- Compiti da svolgere:
**1.** Estrai dalla recensione del Macbeth, parola per parola, il passo compreso tra "La stagione della" e "opere del Bardo.", estremi inclusi.
**2.** Continua la recensione del Macbeth riprendendo subito dopo la sua ultima frase.

- Testo di partenza:

◆ ◆ ◆ ◆ ◆

Macbeth: recensione dello spettacolo con Kenneth Branagh

La stagione della Nexo Digital, che porta nelle sale l’eccellenza delle produzioni teatrali britanniche, prosegue al meglio grazie all’attesissimo allestimento del Macbeth andato in scena in estate durante il Manchester International Festival e co-diretto da Rob Ashford e Kenneth Branagh. L’attore tornato in scena per l’occasione nelle vesti di  assoluto protagonista, dopo più di dieci anni di lontananza dalle opere del Bardo.

 

A dispetto della preferenza verso adattamenti dall’ambientazione alternativa dimostrata nella rosa di titoli Shakespeariani da lui diretti e interpretati per il grande schermo, per il suo ritorno sul palcoscenico Branagh sceglie di attenersi a un fedele immaginario medievale trasportato per l’occasione entro la cornice di una chiesa sconsacrata, magnetica e suggestiva nel sottolineare la netta linea di separazione fra bene e male e infondere nel dramma brivido e inquietudine: in una navata ricolma di fango e sotto la pioggia battente, i Signori di Scozia combattono e si sfidano, scagliandosi contro le gradinate di un pubblico colto da emozioni antiche di imprevedibilità e sorpresa, spesso tristemente smarrite nell’eccessiva distanza fra i spettatori e la scena.

Le sfumature dell’interpretazione di Branagh colmano da sole qualsiasi incertezza: favorito dall’aver abbracciato il ruolo nella maturità, Branagh regala una prova magistrale che lascia intravedere tutta la determinazione del guerriero, pronto a combattere con coraggio e a cedere alle lusinghe del potere con altrettanta ferocia, ma anche la nobiltà ultima nello sguardo tremante e negli occhi lucidi un uomo vessato dal peso delle sue colpe, consapevole di aver firmato con le sue mani insanguinate una condanna all’oscurità.

◆ ◆ ◆ ◆ ◆

- Dati forniti:

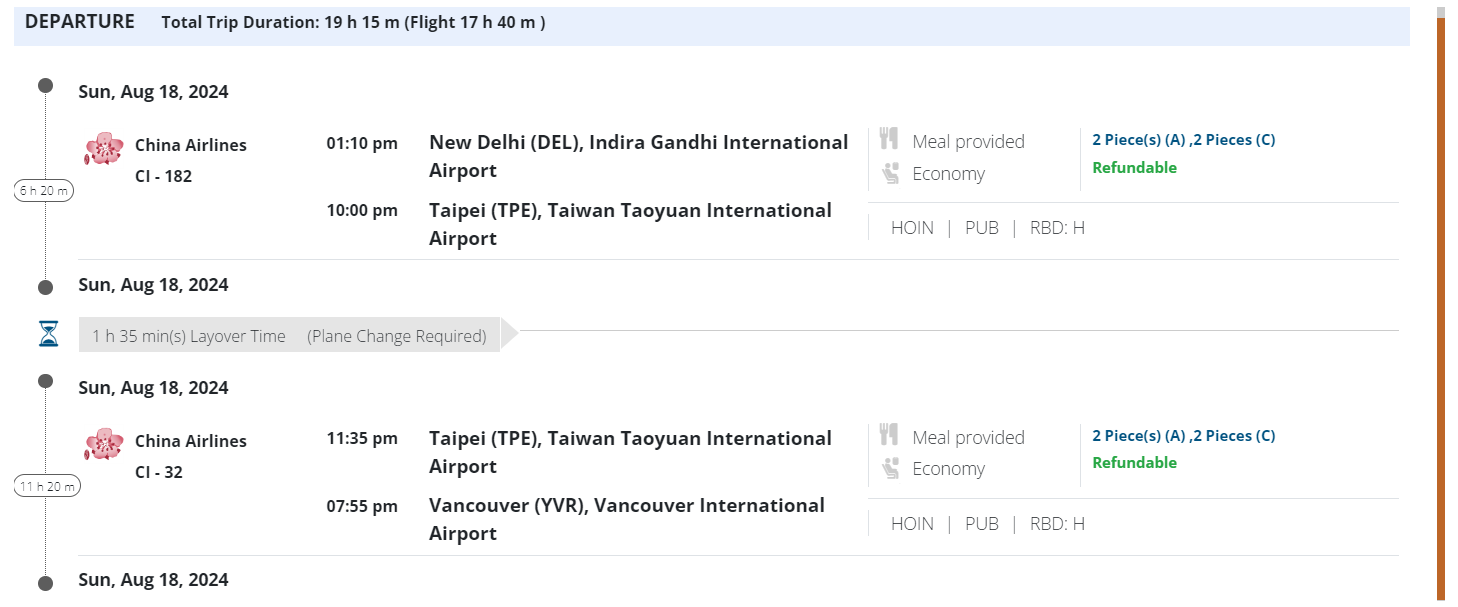Image resolution: width=1458 pixels, height=607 pixels.
Task: Click China Airlines logo for flight CI - 32
Action: pyautogui.click(x=104, y=444)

◆ ◆ ◆ ◆ ◆

- Soluzioni:
**1.**
La stagione della Nexo Digital, che porta nelle sale l’eccellenza delle produzioni teatrali britanniche, prosegue al meglio grazie all’attesissimo allestimento del Macbeth andato in scena in estate durante il Manchester International Festival e co-diretto da Rob Ashford e Kenneth Branagh. L’attore tornato in scena per l’occasione nelle vesti di  assoluto protagonista, dopo più di dieci anni di lontananza dalle opere del Bardo.

**2.**
Al riparo nell’abside e illuminata da decine e decine di candele destinate a spegnersi sotto il peso dell’ambizione e della sete di potere, la Lady Macbeth di Alex Kingston fa subito il suo ingresso attendendo con la pazienza che arrivi il momento di agire: la forte chimica fra lei e Branagh benedice una delle unioni meglio riuscite dell’intera produzione Shakespeariana con un’attrazione elettrica e palpabile, ma se qualcuno potrà rimanere spiazzato da una Lady poco glaciale pronta a tremare e a vacillare tanto quanto il marito, l’interpretazione nervosa e caricata della Kingston asseconda al meglio il bisogno di sottolineare con maggiore l’enfasi l’umanità dei personaggi dell’opera, colti dall’ebbrezza delle opportunità offerte dal destino e poi lasciati soli ad autodistruggersi.

L’emozione che avrebbe potuto regalare la visione dal vivo di un gioiello come Macbeth non è in discussione, ma quando l’alleanza fra teatro e cinema si traduce nell’opportunità di assaporare uno spettacolo di tali dimensioni, non possiamo che uscire dalla sala estasiati e augurarci che una simile esperienza possa ripetersi il più presto possibile.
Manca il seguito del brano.